The exhibit in the west wing. Sorry, but it's really ugly.

I understand the sentiments behind the idea of making art out of items that could save your life in case of a flood, but I don't buy it. Neither can I understand why the artist executed it so sloppily. Then displayed it in a museum.

I'm glad I didn't have to pay to see it. I'm pretty sure it took less than an hour to make all of that. Unless the artist paid for the space, this exhibit reeks of internal museum politics. I mean, I'm pretty sure there is some sort of competition among artists for the chance to exhibit here. Of course none of these sentiments I'm expressing here are official or based on researched facts. I guess I just totally felt cheated; after having seen other exhibits in the Vargas Museum, I was expecting something more. I didn't like the Rizal Monuments either but even that was way more stimulating than this.

A work of art, by definition, communicates to its audience. My CW10 Professor, Francis Quina, talked about literature showing us different ways of looking at things, letting us reexamine our perspectives. Defamiliarization, is what he calls this concept. I think this also applies to the visual forms of art, such as sculpture and painting. To me, whatever deeper meaning the artist may have had in mind--well, it stayed right there. In his head. The rafts could have served as studies for paintings or sculptures, or he could have made them the subject of photographs. He could have put a little more love into it.
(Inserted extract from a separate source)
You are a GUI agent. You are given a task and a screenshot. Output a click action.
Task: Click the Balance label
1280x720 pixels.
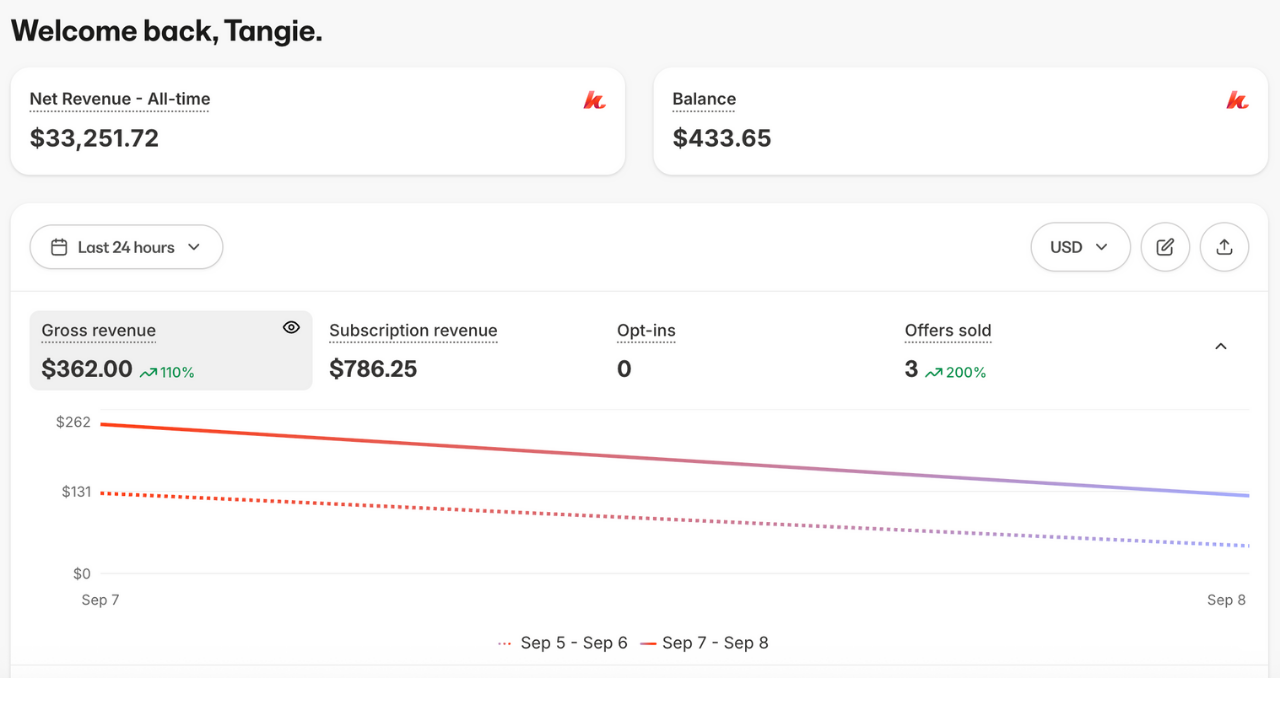point(704,99)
Floods can be disasters which take lives, destroy property and leave people, especially kids, traumatized. Floods can also be something people cope with, sometimes on a daily basis, in urban areas with poor drainage infrastructure. In the latter kind, people become desensitized, and stop associating strong emotions with floods. Just like people who get desensitized to poverty stop feeling sorry for the poor and just go about with their daily routines, ignoring the disparity between classes.




Sure, it's art. But not the kind that lasts, in the physical sense or in my head. If I don't forget about it in a week, it'll be because I find it particularly nasty. I don't think others will find it memorable, either.

I am obviously no fan of any artwork that stinks of "art for art's sake"--that mentality of anything goes, live and let live. I mean, sure, anybody can make art. But there must be some sort of standard on how much work, how much passion must be put into something, for it to be called art. 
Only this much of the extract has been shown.